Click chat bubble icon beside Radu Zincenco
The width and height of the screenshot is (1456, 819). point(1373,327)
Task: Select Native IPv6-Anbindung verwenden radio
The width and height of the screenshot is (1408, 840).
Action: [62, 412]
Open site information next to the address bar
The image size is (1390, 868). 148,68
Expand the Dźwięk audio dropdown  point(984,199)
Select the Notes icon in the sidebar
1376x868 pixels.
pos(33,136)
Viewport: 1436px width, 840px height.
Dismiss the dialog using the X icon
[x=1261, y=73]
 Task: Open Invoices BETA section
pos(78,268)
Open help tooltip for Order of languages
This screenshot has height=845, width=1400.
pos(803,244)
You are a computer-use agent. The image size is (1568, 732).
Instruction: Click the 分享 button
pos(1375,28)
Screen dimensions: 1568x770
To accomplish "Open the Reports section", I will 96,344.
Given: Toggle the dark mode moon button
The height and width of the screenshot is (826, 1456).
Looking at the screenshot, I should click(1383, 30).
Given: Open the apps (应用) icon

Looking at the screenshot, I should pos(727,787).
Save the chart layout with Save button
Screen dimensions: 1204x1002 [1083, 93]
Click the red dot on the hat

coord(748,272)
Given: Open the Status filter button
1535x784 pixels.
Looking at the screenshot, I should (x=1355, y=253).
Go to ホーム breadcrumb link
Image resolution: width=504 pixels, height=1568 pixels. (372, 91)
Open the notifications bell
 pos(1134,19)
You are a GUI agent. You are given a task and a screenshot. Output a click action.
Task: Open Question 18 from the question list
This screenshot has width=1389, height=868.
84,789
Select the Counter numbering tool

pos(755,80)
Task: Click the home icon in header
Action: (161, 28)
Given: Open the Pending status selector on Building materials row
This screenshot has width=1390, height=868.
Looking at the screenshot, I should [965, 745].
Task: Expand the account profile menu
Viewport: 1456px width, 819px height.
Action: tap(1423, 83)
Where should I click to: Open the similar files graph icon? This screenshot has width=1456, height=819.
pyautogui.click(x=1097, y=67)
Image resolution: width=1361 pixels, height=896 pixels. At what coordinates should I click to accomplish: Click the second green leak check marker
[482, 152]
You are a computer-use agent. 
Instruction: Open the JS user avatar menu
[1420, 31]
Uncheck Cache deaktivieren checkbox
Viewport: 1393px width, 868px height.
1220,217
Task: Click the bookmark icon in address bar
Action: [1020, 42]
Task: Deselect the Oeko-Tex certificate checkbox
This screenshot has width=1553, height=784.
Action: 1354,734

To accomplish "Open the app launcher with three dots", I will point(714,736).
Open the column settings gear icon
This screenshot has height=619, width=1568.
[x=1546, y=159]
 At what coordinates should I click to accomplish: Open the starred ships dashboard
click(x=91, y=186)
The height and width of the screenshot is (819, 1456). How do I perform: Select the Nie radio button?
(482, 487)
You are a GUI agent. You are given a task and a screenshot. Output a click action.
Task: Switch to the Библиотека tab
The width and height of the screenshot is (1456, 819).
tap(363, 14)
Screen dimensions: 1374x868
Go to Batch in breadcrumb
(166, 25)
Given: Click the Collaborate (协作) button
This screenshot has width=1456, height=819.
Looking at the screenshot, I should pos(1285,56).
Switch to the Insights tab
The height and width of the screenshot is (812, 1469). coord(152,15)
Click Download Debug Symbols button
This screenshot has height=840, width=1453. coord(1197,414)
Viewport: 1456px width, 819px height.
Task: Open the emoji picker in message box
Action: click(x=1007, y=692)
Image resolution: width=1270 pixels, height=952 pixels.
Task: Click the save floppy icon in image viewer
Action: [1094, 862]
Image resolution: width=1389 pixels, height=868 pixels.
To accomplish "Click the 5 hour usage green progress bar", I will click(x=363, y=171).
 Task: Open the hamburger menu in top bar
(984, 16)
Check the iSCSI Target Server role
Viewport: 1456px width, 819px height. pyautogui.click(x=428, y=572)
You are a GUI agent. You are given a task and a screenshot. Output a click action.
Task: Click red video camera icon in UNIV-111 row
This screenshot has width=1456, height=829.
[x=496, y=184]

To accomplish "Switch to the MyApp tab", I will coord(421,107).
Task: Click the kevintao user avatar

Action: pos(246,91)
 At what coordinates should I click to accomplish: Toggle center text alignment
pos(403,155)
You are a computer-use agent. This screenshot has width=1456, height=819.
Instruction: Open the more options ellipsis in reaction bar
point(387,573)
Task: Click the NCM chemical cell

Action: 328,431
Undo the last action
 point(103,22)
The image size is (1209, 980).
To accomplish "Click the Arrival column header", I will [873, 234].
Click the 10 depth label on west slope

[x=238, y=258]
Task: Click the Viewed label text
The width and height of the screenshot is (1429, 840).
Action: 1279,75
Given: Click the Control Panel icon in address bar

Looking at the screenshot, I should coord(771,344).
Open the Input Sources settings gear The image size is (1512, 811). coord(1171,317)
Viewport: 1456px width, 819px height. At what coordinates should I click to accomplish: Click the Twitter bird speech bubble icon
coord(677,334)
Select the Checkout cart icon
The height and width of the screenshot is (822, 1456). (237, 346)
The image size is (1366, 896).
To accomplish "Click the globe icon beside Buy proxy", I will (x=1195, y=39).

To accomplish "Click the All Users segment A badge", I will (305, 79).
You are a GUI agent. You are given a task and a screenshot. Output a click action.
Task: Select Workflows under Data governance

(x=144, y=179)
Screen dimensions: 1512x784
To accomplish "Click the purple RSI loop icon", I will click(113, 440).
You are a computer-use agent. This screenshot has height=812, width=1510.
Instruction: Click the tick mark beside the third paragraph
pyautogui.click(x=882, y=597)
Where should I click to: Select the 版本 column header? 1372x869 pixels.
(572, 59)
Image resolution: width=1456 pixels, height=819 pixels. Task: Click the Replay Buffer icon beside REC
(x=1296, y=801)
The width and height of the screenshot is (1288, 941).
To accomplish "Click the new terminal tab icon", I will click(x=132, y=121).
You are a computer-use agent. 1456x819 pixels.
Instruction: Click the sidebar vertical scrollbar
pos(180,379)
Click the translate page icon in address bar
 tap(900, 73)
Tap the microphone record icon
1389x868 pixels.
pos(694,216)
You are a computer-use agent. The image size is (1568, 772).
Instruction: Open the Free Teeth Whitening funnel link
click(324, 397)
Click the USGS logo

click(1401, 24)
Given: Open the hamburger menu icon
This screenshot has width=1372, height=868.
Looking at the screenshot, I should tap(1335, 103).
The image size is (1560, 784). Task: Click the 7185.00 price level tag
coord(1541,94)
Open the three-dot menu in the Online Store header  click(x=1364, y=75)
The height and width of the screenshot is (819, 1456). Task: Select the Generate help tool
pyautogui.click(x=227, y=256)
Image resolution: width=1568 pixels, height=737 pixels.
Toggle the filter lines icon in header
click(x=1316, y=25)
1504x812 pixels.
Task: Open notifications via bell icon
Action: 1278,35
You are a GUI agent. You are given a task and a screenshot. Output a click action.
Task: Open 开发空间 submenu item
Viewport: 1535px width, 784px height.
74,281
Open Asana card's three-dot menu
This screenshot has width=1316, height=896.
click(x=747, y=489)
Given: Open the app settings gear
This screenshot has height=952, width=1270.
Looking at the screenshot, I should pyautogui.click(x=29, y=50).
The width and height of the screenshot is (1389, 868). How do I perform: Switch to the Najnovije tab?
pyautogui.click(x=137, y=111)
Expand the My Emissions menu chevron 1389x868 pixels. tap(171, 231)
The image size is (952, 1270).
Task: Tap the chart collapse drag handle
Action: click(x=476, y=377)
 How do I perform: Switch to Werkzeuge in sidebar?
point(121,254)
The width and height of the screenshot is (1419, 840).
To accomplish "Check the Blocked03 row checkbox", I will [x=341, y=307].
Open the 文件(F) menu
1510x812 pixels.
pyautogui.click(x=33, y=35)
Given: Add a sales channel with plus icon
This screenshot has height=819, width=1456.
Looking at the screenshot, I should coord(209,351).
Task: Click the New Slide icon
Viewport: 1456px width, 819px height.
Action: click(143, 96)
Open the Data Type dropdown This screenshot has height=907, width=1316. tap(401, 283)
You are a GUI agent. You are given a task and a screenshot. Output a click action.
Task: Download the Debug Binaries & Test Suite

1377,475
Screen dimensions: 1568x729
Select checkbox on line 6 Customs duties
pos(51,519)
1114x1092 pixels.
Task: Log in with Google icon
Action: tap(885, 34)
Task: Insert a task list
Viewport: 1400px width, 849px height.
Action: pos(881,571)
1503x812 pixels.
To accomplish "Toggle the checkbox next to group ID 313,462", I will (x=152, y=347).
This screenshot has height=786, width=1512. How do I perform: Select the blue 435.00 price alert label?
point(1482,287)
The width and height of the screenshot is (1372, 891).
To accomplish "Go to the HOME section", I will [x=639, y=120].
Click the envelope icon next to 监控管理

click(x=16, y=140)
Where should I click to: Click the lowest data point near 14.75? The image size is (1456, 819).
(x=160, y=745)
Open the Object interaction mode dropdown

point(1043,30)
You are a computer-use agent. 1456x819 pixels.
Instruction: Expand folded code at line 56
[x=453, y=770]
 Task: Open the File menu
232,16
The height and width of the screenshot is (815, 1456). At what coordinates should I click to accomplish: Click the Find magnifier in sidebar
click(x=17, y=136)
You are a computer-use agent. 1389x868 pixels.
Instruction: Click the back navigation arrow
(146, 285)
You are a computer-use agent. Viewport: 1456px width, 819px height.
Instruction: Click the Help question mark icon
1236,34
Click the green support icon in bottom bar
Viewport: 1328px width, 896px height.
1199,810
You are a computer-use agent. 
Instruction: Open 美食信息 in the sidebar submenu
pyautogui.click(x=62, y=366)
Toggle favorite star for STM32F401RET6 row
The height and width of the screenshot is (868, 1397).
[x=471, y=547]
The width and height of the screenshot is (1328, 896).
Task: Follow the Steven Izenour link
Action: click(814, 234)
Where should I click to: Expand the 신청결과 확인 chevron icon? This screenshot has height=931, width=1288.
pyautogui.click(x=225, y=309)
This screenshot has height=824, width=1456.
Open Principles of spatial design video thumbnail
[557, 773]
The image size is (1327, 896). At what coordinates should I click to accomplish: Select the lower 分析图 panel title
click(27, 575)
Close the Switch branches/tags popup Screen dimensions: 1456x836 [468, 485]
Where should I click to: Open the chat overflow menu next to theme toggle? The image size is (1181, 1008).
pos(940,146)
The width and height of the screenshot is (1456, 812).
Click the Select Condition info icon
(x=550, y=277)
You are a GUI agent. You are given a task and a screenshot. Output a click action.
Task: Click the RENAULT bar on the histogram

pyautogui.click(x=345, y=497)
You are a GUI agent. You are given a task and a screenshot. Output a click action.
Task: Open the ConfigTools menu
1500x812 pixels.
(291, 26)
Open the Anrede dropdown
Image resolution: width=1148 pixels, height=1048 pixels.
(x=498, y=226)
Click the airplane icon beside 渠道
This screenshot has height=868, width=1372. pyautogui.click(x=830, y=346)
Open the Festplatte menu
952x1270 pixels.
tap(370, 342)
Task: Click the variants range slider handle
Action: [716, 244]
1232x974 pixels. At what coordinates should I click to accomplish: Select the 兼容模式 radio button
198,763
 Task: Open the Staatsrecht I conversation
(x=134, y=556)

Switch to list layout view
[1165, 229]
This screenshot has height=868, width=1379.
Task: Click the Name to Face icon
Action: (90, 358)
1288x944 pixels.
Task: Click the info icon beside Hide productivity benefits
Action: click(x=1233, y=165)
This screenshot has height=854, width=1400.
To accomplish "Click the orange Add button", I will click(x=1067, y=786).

__Aim of the task__
Could you write out, exactly, each line of the data above from the one containing "1232x974 pixels. At" through the last, including both?

__Response__
1232x974 pixels. At what coordinates should I click to accomplish: Select the 兼容模式 radio button
198,763
 Task: Open the Staatsrecht I conversation
(x=134, y=556)

Switch to list layout view
[1165, 229]
This screenshot has height=868, width=1379.
Task: Click the Name to Face icon
Action: (90, 358)
1288x944 pixels.
Task: Click the info icon beside Hide productivity benefits
Action: click(x=1233, y=165)
This screenshot has height=854, width=1400.
To accomplish "Click the orange Add button", I will click(x=1067, y=786).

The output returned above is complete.